## Work to complete
(a) From the steering rack thread below, return the passage between "I've been thinking" and "test out first.", inclusive.
(b) List the usernames of everyone who posted in the steering rack thread below.

## Source document
■ ■ ■ ■ ■
# Manual Steering Rack?



## jbrehm (May 16, 2006)

I've been thinking about doing this, and I see that someone has made a solution so cheap that it's not worth my time to even consider doing it myself: MKIV Manual Steering Conversion.

Has anyone done this? I'm mostly looking for feedback from people who've done; and, hopefully people named Max  I'm so tired of all the lame PS lines routing all over the engine bay, and I bought a heat exchanger to delete the low-pressure side, but it would be nice to not have that in the way either. I'd also be happy to see the PS pump and reservoir go.

I've also thought about swapping in a nice manual rack, and just welding up some arms to make it work, but for $50 this would be a nice interim solution that I could test out first.


----------



## 20v master (May 7, 2009)

Converting a power assisted rack to not have fluid flow isn't really a manual steering rack. :laugh:


----------



## 20v GTI Guy (Aug 20, 2001)

I did this on my corrado and hated it. Go full manual or nothing. The car had a really bizarre steering response.
■ ■ ■ ■ ■
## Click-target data

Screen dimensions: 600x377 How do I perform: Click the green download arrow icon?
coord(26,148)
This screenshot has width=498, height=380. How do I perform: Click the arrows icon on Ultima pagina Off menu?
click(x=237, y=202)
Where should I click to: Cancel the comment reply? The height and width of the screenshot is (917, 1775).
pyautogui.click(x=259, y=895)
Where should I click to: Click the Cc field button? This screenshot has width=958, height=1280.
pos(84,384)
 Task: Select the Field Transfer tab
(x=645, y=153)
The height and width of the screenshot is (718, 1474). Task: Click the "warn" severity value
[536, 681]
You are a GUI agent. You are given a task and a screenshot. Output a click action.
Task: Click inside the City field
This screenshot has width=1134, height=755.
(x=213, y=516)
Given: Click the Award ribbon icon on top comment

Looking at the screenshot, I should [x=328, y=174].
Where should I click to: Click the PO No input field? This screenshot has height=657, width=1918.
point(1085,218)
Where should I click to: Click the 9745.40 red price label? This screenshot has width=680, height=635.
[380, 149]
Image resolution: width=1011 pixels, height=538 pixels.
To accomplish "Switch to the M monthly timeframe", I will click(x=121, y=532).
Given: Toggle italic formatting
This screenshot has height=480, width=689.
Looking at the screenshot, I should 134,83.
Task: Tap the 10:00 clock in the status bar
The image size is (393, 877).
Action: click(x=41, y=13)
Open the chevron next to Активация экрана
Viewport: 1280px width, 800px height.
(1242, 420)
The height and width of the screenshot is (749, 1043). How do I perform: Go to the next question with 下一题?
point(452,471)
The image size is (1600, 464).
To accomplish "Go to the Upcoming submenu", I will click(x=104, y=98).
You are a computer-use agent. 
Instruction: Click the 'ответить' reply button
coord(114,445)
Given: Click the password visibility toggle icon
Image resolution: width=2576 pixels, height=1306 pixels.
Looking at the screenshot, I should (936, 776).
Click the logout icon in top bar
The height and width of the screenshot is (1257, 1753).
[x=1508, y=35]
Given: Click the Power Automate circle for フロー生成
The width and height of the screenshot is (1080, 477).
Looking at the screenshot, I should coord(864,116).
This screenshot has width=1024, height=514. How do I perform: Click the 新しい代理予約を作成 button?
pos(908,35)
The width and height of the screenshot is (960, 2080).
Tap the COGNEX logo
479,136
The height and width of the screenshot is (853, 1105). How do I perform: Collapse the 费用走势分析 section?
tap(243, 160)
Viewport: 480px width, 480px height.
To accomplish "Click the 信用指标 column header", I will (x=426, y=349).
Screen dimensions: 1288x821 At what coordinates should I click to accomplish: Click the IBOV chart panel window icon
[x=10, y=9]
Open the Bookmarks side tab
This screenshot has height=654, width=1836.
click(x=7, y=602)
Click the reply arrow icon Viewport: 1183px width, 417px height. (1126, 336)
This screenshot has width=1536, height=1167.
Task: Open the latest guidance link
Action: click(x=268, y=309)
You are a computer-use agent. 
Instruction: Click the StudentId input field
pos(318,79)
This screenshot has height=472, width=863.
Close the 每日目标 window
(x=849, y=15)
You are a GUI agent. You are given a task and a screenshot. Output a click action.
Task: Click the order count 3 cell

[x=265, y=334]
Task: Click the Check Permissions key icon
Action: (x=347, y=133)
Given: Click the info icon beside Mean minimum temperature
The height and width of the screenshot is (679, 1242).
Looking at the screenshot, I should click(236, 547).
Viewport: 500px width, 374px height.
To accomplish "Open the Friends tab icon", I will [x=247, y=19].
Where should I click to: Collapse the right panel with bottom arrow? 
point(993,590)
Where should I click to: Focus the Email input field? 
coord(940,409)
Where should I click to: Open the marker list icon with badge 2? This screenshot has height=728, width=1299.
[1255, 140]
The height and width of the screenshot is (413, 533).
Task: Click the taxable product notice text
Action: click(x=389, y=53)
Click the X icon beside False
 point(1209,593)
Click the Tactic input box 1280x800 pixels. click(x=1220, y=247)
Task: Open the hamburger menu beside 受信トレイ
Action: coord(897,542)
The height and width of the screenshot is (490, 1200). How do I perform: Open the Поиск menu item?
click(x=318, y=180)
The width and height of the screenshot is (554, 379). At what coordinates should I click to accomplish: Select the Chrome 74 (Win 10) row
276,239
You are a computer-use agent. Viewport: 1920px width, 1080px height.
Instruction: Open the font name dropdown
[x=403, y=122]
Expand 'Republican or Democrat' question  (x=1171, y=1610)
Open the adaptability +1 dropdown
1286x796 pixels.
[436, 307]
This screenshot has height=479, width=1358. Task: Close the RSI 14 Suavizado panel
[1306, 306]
■ ■ ■ ■ ■
## Answers in order
(a)
I've been thinking about doing this, and I see that someone has made a solution so cheap that it's not worth my time to even consider doing it myself: MKIV Manual Steering Conversion.

Has anyone done this? I'm mostly looking for feedback from people who've done; and, hopefully people named Max  I'm so tired of all the lame PS lines routing all over the engine bay, and I bought a heat exchanger to delete the low-pressure side, but it would be nice to not have that in the way either. I'd also be happy to see the PS pump and reservoir go.

I've also thought about swapping in a nice manual rack, and just welding up some arms to make it work, but for $50 this would be a nice interim solution that I could test out first.

(b)
jbrehm
20v master
20v GTI Guy